[[ PASSAGE SHOWN open ]]
Slightly Left of Nowhere

I rarely have time to write or draw, and as my friend keeps reminding me, I’ve little hope making a living as an artist or writer. I have to agree, knowing that even brilliant writing and art takes a massive investment of time and effort up front. That seems to be a recurring theme in my life, however. I have never really had the things I needed to succeed in life. I have almost always had a reasonable substitute for the things I lack, which I am sure could have been used to achieve success, if success meant anything in the absence of a life worth living. The hard, cold facts of life undermine my identity and force me to live the life of a person that does not exist. I succeeded in earning enough to live and function as a man, but the process left me with no sense of myself as a person; nothing that I did felt real to me and nothing that I engaged in felt meaningful.

I tended to find purpose in living for other people, and that worked when I was close to the people I cared about. I did not do that well when I was removed by one degree, living on my own. Alone, I shift from positive distractions as a productive member of a household of family or friends to negative distractions, focusing on work, school, art, writing, reading, and latching on to anything I can do to entertain or amuse myself so I do not dwell on the problems I am not able to solve. I do not go about it in a healthy, productive way. It is more frantic and desperate than anything healthy should be. I get a lot done, but I am never satisfied by my accomplishments, because I know they are not contributing anything to my true well-being. I know I am distracting myself and that I am neglecting many of my real needs, but I keep doing it because I will fall apart if I stop.

Work and school take the bulk of my time and effort, and while one allows me to pay the rent and other costs of living and the other improves my future career prospects, I’m really just treading water as I drift out into the ocean. A degree is a bit of a plus on one’s resume, but it is no guarantee of a good job, and may not offset the negative impact of any transition attempt, and the financial aid debt will drain the financial resources I need to transition successfully. So, even doing all the right things, I am digging myself into a hole I might not be able to climb out of. I have tried to use my need for distraction and love of art and writing together in a positive way, to kindle a creative source of income, but my creative impulses are driven by a need for self expression and I end up putting too much of myself into them. I do not mind that, but I doubt there is a huge audience for transgender themed art or fiction. I have put a few things out on the Internet to test the waters, and while I have gotten some great responses, they have been pretty scarce. Not very confidence building!
[[ PASSAGE SHOWN closed ]]
USING THE INFORMATION.
(A) Answer from the essay:
(i) What does the writer's friend keep reminding the writer of?
(ii) In what did the writer tend to find purpose?
(iii) What will the financial aid debt do, according to the writer?
(B) Print the essay from "I rarely have" to "in felt meaningful.".
Nothing in the material is needed here.
[[ SUPPLIED ENTRIES open ]]
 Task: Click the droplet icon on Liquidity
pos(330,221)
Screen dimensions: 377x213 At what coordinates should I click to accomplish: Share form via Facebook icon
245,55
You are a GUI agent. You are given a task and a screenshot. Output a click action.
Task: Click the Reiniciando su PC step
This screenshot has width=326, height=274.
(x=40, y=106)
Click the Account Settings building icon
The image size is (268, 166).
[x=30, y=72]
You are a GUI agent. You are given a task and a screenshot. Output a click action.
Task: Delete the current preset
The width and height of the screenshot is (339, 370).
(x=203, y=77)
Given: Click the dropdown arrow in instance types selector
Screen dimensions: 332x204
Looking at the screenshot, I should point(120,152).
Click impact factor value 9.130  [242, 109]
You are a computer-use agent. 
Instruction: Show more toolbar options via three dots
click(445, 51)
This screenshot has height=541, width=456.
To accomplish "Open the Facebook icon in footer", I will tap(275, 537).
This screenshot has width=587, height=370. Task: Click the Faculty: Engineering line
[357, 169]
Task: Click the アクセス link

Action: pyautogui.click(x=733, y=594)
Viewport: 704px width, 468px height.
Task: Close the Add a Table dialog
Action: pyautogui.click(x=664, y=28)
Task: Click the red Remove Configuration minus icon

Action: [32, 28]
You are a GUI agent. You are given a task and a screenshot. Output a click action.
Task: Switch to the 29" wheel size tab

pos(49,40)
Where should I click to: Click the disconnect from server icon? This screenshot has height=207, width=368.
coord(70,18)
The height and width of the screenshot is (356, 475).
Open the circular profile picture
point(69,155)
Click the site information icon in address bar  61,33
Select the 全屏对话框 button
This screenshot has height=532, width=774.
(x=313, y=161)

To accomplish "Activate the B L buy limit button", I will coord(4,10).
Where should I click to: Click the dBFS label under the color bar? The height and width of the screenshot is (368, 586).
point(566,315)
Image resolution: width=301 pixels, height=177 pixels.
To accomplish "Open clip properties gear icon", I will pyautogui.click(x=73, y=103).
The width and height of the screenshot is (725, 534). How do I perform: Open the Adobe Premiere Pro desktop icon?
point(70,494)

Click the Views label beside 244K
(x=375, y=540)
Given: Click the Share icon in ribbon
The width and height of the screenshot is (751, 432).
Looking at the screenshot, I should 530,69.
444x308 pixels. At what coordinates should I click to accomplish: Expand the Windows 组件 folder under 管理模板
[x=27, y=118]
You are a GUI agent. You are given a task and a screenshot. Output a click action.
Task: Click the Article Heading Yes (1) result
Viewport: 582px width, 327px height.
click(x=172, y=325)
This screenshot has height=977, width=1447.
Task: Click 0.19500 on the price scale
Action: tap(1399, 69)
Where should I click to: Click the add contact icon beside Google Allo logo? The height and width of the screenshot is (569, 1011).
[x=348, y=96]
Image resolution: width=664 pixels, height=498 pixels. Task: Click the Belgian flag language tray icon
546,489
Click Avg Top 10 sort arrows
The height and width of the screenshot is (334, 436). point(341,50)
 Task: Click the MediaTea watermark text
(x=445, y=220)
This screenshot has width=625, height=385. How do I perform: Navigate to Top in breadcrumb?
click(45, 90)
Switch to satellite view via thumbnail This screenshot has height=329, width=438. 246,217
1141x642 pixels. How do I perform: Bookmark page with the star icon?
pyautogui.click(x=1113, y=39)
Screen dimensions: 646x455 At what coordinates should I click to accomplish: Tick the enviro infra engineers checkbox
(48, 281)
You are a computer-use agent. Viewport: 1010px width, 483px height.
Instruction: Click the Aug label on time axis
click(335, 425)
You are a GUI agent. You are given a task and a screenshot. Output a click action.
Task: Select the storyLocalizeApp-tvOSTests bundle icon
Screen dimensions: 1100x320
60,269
[[ SUPPLIED ENTRIES closed ]]
ACTIVITY ANSWERS.
(A)
(i) That there is little hope of making a living as an artist or writer.
(ii) In living for other people.
(iii) Drain the financial resources the writer needs to transition successfully.

(B)
I rarely have time to write or draw, and as my friend keeps reminding me, I’ve little hope making a living as an artist or writer. I have to agree, knowing that even brilliant writing and art takes a massive investment of time and effort up front. That seems to be a recurring theme in my life, however. I have never really had the things I needed to succeed in life. I have almost always had a reasonable substitute for the things I lack, which I am sure could have been used to achieve success, if success meant anything in the absence of a life worth living. The hard, cold facts of life undermine my identity and force me to live the life of a person that does not exist. I succeeded in earning enough to live and function as a man, but the process left me with no sense of myself as a person; nothing that I did felt real to me and nothing that I engaged in felt meaningful.